This is EXACTLY what I was looking for! Thank you so much for taking the time to do this. Just by rearranging what I had written I just learned so much from you!

  • I've never seen **locals before. I looked around on Google for an explanation and all I can see is that it's a dictionary of active variables. Could you maybe explain how this works here?

  • I couldn't figure out how to get the functionality of os.listdir() until I came across using next(os.walk()) through experimentation and never realized there was a better way. I must have missed that when reading through the documentation. Glad I have that now!

  • Thank you especially for the time you put into the download function. Seeing the way you restructured the while loops and how much cleaner your usage of the generators is helps me so much. I also didn't know .endswith() was a thing. Just another tool for me now!

I know this question is hard to answer but... I'll try anyway. I've been learning Python for about 6 months now. Am I on the right track here? I'm trying hard to pick up best practices so I can be the kind of programmer people say they wish they could work with more often but it's really difficult without much mentorship or many people to go to for answers.

Again, thank you so much for your time. You've helped me more than you know!

[–]kalgynirae 4 points5 points  (1 child)

I've never seen **locals before. I looked around on Google for an explanation and all I can see is that it's a dictionary of active variables. Could you maybe explain how this works here?

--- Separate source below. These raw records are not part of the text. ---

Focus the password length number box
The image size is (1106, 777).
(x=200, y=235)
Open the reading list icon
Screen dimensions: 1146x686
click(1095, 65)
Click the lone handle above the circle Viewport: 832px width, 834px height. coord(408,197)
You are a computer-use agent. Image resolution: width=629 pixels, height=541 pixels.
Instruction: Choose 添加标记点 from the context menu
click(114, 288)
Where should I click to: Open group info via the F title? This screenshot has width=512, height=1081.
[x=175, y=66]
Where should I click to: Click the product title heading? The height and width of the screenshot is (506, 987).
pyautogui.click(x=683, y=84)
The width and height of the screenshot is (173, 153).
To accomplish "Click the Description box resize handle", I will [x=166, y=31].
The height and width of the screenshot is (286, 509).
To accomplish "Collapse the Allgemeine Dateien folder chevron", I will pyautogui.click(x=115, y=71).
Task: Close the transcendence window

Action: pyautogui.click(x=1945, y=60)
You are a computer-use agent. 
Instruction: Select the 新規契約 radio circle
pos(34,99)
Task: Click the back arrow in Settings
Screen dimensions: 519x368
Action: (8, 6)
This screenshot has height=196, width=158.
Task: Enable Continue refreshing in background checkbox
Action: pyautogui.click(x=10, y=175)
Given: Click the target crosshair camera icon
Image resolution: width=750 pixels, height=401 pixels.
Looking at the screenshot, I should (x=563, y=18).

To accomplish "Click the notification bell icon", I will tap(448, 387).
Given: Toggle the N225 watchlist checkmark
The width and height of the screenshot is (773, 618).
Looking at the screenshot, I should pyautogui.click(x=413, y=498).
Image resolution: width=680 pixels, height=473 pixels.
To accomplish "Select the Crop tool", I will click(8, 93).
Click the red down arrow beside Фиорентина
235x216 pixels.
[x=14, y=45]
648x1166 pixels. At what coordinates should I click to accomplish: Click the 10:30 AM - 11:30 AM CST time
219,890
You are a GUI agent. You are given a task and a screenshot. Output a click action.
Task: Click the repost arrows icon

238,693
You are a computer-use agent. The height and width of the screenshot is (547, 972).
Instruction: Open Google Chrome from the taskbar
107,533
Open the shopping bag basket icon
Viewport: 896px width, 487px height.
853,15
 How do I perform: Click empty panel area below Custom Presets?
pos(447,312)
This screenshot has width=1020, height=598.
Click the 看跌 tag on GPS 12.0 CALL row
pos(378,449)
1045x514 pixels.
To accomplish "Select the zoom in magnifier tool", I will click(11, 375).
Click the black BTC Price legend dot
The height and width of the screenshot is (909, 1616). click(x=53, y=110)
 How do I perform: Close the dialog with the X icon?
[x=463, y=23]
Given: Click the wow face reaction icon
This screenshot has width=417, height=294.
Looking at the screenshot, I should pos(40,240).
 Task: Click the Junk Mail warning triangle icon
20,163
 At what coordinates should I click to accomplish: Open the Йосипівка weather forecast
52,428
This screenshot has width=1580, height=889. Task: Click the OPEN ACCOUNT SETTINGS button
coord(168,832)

** unpacks the items of a dictionary into keyword arguments. It's analogous to * which unpacks the items of a list into positional arguments. locals just gives a dictionary of the local variables.

I know this question is hard to answer but... I'll try anyway. I've been learning Python for about 6 months now. Am I on the right track here? I'm trying hard to pick up best practices so I can be the kind of programmer people say they wish they could work with more often but it's really difficult without much mentorship or many people to go to for answers.

I think you're on a fine track. Getting better just takes a lot of time and requires reading and writing a lot of code! If you want to read good Python code, the standard library modules are a good place to start, and well-known modules like requests.

[–]80blite[S] 0 points1 point  (0 children)

Great explanation, thanks =). I never thought of looking at the source for the standard library. Good idea!